## TEXT
^^^^^^^^^^^^^^^^

Hello ! I thought a sort of read-only mode for testing, like the new "TestName" tag, might be useful.
For example:
exiftool -NEW_OPTION '-Caption-Abstract<${TAG;s/my_complex_regex/.../}' '-Author=Me' 'IMG.jpg'
'IMG.jpg'
Caption-Abstract --> 'The new Caption-Abstract'
Author --> 'Me'
0 image files updated
1 image files unchanged
How about this?:
exiftool '-Caption-Abstract<${TAG;s/my_complex_regex/.../}' '-Author=Me' -v3 -execute -restore_original -common_args 'IMG.jpg'
True, this is not as nice, but as long as the _original file doesn't exist to begin with, it would do the same thing.
- Phil
This solution didn't come to my mind.
With -v0 to -v2 instead of -v3, I have what I wanted.
Thanks !
Hi. I was hoping for a similar feature but for a different reason. As a newbie, I'm not always entirely sure whether the flags on a particular exiftool invocation will result in files being transformed or not. Sometimes I want to be certain that the invocation does *not* modify any files. A read-only flag would ensure that I don't shoot myself in the foot. Whenever I use it, I know I'm safe. Sure, the _original files help. But I need to check to see if any _original files where generated to confirm that exiftool didn't, in fact, change anything. This is a particular pain when operating recursively over directories.

^^^^^^^^^^^^^^^^

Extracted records
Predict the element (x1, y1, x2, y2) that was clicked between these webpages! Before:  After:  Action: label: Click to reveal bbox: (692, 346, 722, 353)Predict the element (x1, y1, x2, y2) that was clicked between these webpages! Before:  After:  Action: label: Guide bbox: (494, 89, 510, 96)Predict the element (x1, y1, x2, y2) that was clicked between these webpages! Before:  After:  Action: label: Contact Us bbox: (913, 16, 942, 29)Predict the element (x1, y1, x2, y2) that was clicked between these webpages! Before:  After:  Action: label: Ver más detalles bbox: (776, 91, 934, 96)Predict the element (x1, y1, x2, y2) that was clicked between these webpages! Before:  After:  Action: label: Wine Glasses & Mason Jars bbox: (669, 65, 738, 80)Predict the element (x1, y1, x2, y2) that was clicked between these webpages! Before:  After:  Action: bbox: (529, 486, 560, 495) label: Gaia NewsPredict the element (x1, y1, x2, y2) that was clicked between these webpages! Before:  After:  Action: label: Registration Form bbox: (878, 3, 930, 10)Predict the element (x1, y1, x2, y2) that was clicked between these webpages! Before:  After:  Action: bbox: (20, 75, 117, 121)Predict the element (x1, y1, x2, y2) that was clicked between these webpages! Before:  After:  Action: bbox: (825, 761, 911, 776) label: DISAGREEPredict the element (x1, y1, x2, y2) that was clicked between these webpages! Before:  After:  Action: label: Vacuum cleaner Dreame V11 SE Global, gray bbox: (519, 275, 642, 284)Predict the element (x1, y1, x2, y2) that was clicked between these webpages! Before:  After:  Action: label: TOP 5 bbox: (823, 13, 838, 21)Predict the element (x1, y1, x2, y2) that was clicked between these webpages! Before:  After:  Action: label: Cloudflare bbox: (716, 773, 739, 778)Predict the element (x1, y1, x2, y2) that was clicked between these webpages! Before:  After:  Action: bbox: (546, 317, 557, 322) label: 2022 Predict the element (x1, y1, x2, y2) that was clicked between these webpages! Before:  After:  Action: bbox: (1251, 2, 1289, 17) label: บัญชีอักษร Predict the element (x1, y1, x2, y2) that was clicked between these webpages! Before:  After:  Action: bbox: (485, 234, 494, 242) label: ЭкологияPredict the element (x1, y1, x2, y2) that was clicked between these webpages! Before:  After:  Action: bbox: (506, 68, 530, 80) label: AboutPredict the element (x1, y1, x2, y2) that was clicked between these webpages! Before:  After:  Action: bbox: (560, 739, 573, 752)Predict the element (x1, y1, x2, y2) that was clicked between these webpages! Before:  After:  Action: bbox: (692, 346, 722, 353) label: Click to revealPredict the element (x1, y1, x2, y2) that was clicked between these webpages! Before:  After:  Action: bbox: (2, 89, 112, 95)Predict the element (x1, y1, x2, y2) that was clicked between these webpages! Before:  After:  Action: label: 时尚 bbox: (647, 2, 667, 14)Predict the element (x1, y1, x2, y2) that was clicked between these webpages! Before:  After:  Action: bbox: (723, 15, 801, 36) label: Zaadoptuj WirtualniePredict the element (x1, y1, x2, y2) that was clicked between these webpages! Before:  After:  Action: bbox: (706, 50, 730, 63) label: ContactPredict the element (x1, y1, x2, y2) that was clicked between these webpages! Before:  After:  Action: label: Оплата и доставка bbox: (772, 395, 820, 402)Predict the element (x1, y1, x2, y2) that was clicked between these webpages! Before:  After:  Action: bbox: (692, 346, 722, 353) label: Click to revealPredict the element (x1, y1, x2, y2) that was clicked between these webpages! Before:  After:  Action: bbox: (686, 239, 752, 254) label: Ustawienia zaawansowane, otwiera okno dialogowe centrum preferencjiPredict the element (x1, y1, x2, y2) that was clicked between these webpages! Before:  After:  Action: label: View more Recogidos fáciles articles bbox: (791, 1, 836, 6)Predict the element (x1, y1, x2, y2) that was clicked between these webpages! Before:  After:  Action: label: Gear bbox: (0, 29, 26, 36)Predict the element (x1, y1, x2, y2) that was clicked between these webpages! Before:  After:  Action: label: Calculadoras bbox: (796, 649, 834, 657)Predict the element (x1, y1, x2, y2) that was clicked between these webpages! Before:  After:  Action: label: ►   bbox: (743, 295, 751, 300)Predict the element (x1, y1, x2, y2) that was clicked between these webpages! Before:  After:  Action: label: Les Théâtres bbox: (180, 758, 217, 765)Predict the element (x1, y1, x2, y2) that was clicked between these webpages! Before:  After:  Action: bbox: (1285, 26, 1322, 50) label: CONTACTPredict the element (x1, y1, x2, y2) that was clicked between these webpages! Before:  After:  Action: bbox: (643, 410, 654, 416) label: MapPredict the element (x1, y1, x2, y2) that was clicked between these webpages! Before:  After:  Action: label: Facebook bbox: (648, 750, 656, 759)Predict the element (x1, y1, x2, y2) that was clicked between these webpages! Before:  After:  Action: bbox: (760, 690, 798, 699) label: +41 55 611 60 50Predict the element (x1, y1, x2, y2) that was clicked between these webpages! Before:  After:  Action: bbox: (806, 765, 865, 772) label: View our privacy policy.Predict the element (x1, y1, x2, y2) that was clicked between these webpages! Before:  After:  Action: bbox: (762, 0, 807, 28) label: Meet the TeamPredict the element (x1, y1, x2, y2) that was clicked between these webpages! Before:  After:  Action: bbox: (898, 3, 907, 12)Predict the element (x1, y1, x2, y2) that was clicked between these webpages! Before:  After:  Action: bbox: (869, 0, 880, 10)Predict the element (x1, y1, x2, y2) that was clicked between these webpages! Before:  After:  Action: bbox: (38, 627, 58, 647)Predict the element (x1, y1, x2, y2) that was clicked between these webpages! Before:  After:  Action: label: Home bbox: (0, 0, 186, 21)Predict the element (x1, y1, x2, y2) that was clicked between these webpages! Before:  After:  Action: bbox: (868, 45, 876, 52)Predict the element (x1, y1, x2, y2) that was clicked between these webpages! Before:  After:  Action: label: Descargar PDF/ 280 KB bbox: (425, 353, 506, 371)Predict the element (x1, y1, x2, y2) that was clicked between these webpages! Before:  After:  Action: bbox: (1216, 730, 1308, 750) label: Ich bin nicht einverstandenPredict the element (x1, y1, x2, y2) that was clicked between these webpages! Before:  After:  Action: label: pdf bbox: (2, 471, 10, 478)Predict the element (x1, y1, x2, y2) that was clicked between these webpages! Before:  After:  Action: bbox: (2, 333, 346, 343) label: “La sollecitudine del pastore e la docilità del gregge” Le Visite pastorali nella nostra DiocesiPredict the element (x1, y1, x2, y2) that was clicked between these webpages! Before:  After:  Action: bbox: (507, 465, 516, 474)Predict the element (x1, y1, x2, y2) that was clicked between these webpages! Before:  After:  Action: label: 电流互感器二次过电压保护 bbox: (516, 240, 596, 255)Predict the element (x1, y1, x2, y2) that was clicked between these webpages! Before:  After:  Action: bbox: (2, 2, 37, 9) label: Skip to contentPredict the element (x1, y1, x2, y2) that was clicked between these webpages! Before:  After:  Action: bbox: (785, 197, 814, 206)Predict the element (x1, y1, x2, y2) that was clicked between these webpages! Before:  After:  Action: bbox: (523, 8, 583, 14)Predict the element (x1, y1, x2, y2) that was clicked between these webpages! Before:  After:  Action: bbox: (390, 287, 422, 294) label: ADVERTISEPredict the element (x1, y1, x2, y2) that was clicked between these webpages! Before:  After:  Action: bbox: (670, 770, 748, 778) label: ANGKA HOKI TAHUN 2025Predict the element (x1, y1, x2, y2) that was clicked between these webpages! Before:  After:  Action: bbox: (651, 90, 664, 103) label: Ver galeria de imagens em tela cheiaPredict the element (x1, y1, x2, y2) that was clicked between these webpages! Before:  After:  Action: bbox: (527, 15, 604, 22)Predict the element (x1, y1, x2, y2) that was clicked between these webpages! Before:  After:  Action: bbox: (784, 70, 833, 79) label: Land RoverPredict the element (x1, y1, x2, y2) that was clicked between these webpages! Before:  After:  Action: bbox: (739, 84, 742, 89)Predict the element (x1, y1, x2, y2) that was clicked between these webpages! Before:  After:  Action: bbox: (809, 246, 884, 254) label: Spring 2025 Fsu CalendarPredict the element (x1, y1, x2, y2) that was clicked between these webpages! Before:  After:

^^^^^^^^^^^^^^^^

## TASK REQUIREMENTS
Answer these questions using the text about a read-only mode for exiftool.
(a) According to Phil, what condition must hold for his suggested command to do the same thing as the proposed option?
(b) Which verbosity options did the first poster use instead of -v3 to get the wanted result?
(c) In what situation does the last poster find checking for _original files a particular pain?

## SOLUTION TO THE PROBLEM
(a) The _original file must not exist to begin with.
(b) -v0 to -v2.
(c) When operating recursively over directories.